If I thought DME is so awesome, why haven’t I chosen to take a part in it?

That’s a good question.

When I was growing up, I danced at a Christian dance studio. I wish I had the words to explain everything that that entails, but basically, I grew up doing DME-esque things. My friends and I would learn dances, upon dances, promoting Christ and the Gospel, and we would preform them alllll over the place together. Boy’s and Girl’s Clubs, countless churches, museums, picnics, nursing homes, conferences, you NAME it, we were there. We didn’t really do many things that “normal” dance studios did, like full length ballets and a bunch of dance competitions, and that was okay with me. But I did always wonder what a more commercial and, “mainstream”, dance experience would look like. That is one reason why I told myself that if I went to Belhaven I would just take part in BUDE all four years and let people who hadn’t had the chance to experience Christian dance to do DME. I thought I was being pretty noble, but there was definitely more to my decision making. I never felt like I was called to the Christian dance scene and if I’m honest, I wanted to break out of it entirely. My first two years of school, especially my Freshman year, I struggled SO much with my relationship with God. I want to talk about it more later, but just know that this was another way I gave myself permission not to participate in DME.

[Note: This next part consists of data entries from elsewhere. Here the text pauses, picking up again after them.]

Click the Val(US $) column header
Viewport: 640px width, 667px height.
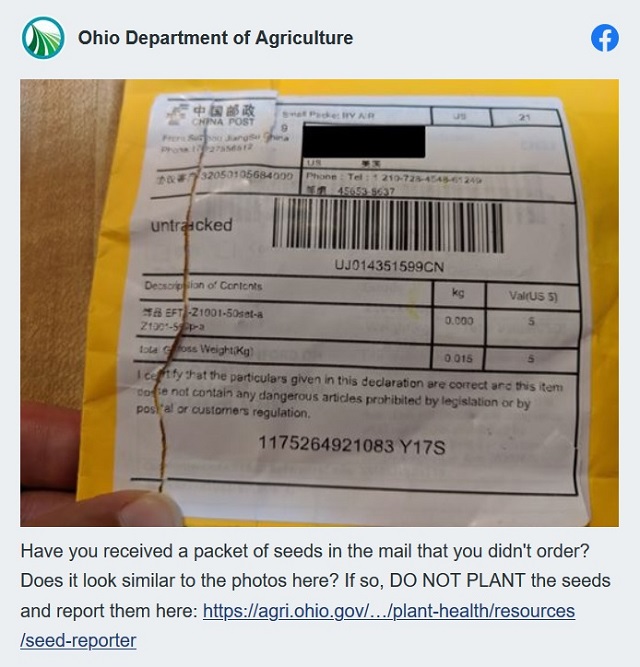[533, 296]
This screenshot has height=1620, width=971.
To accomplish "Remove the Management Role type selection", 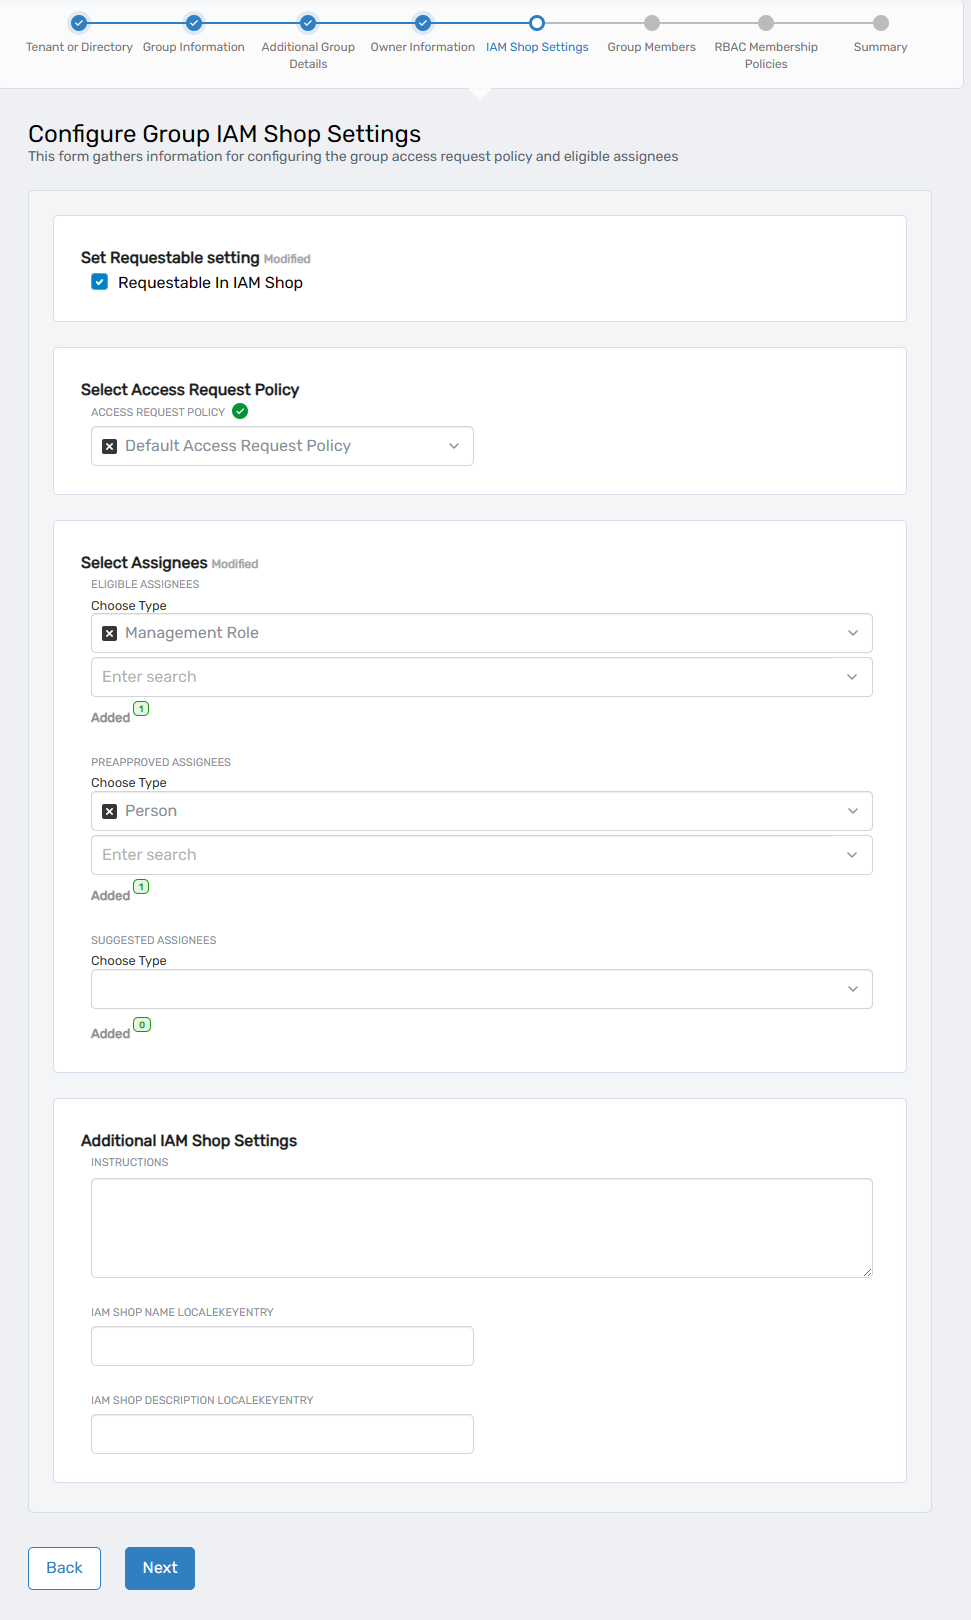I will point(110,633).
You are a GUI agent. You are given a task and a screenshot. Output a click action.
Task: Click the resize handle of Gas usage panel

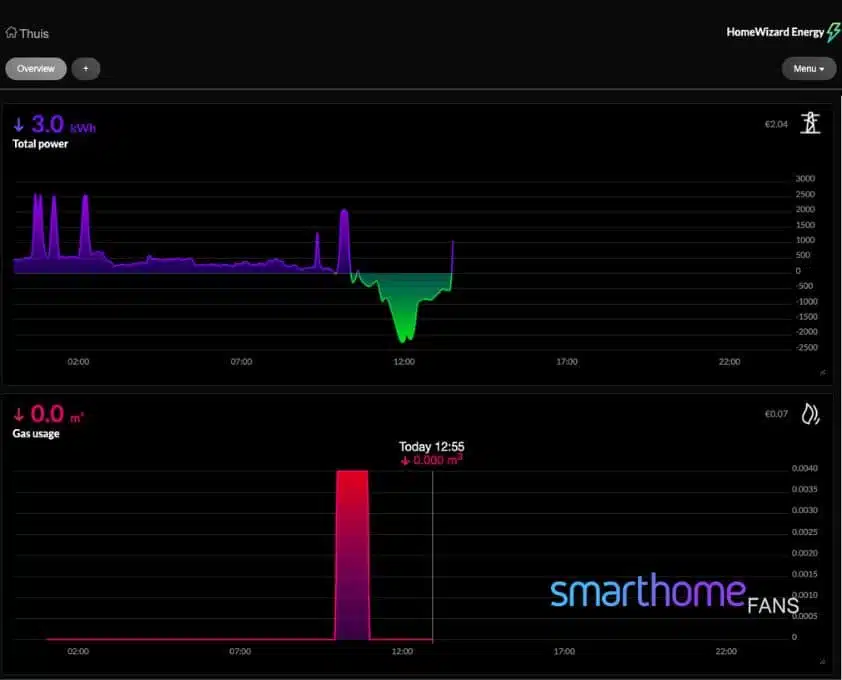[x=823, y=662]
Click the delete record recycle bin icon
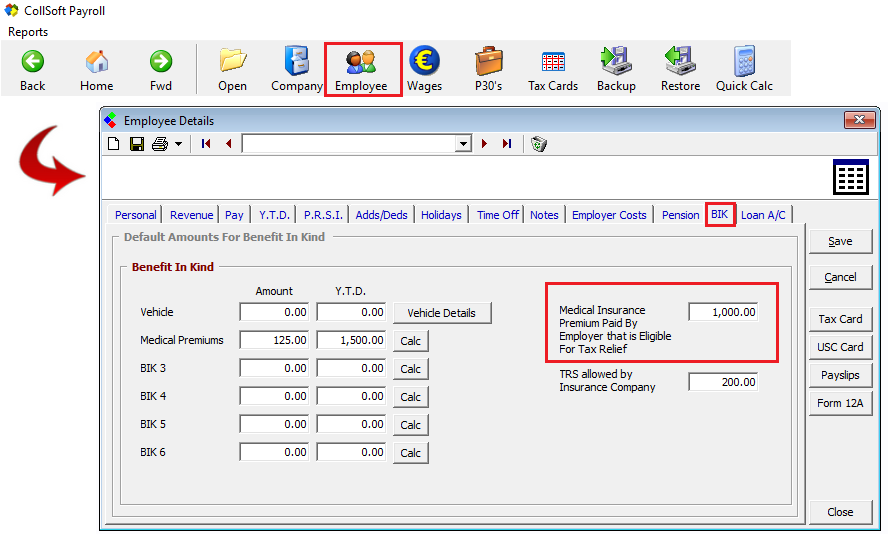The height and width of the screenshot is (547, 894). (x=539, y=144)
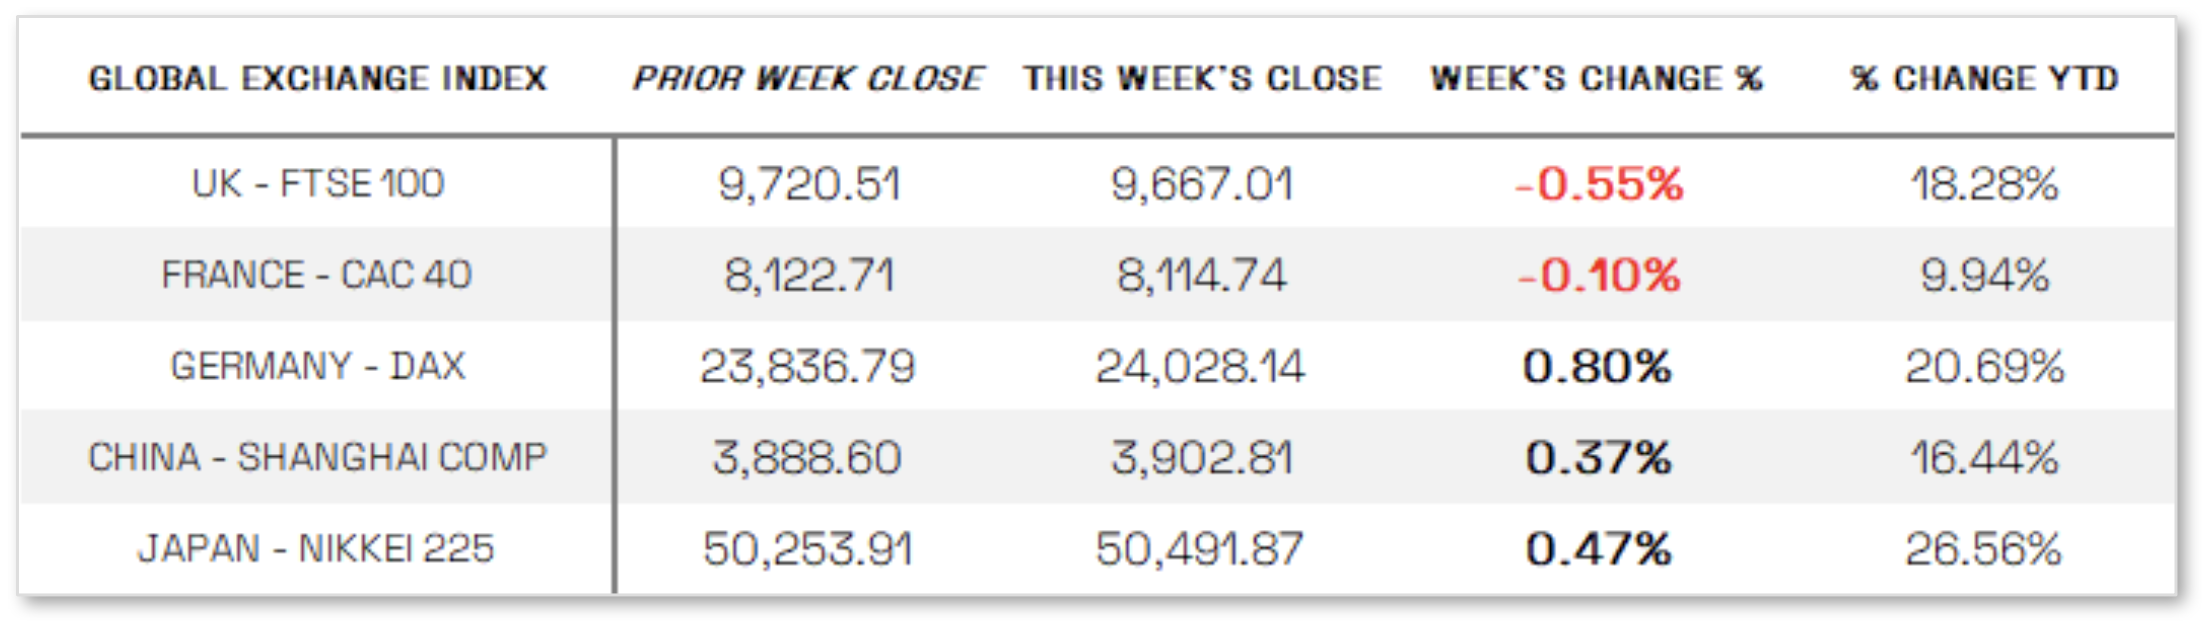Click the Japan - Nikkei 225 label
2204x628 pixels.
(x=317, y=548)
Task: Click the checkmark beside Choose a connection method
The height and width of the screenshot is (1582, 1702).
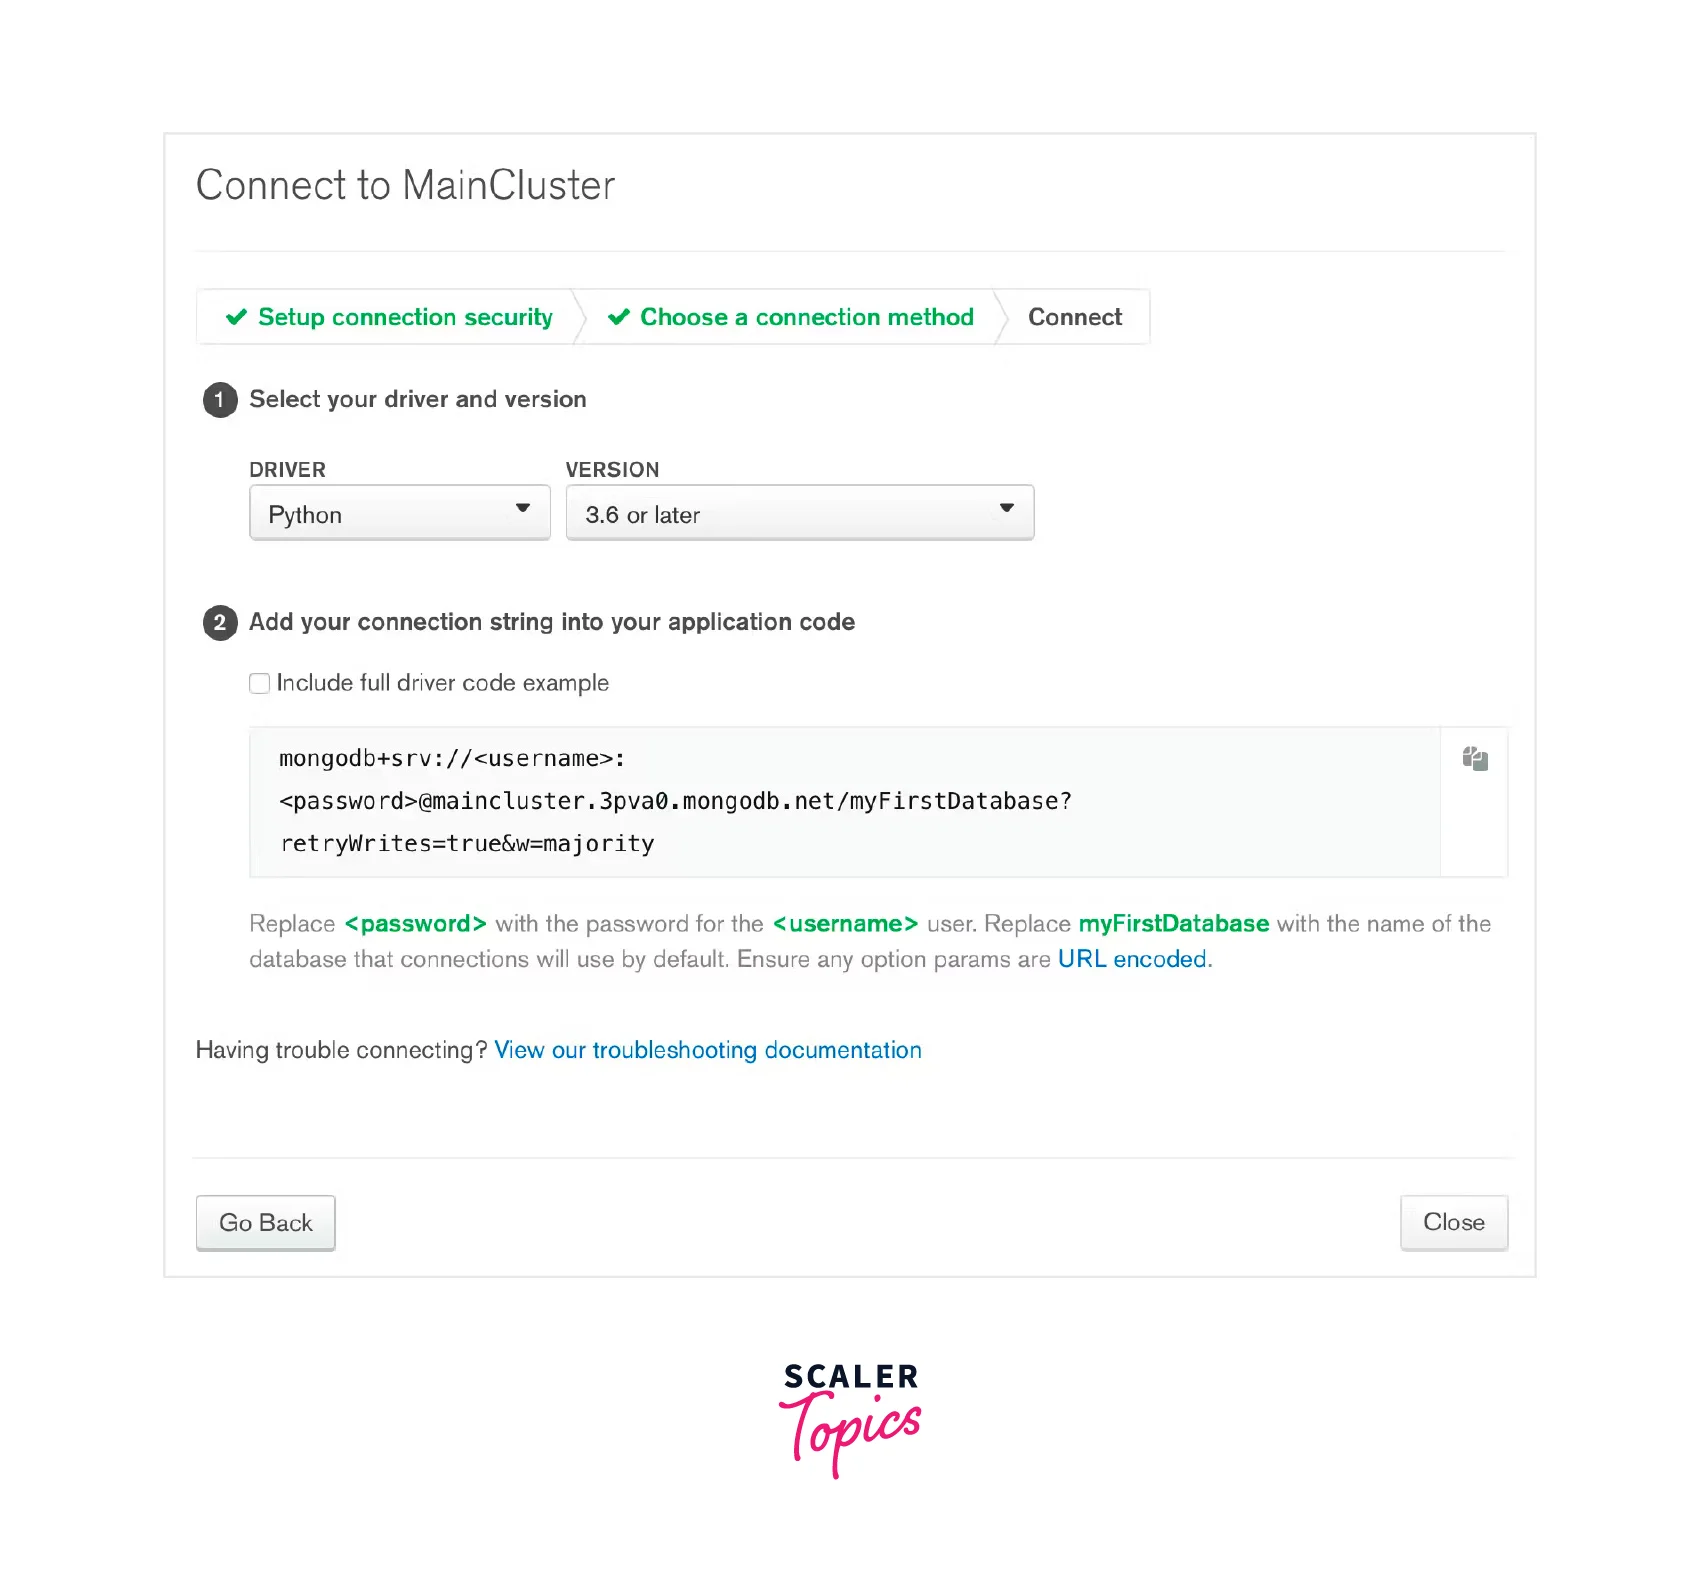Action: click(x=619, y=318)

I remember some time when I was in high school, a very good friend of mine who graduated from my college told me an admonition that she had received from my teacher’s son. At the time, he was a professor in Belhaven’s dance department. My friend said that he told her, “If you ever do DME I’ll kill you”. Of course, he wasn’t talking realistically, but his point was pretty clear. From that day on, I knew that if I ever went to Belhaven I could never take a part in Dance Ministry. I hung onto those words like they were golden. His comment wasn’t even directed towards me nor was it spoken into my life, but there I was planting that seed in my heart. There were times that I forgot about that whole conversation and it almost became a habit to tell people I would never do DME.

So what was I supposed to do when God told me to do something different?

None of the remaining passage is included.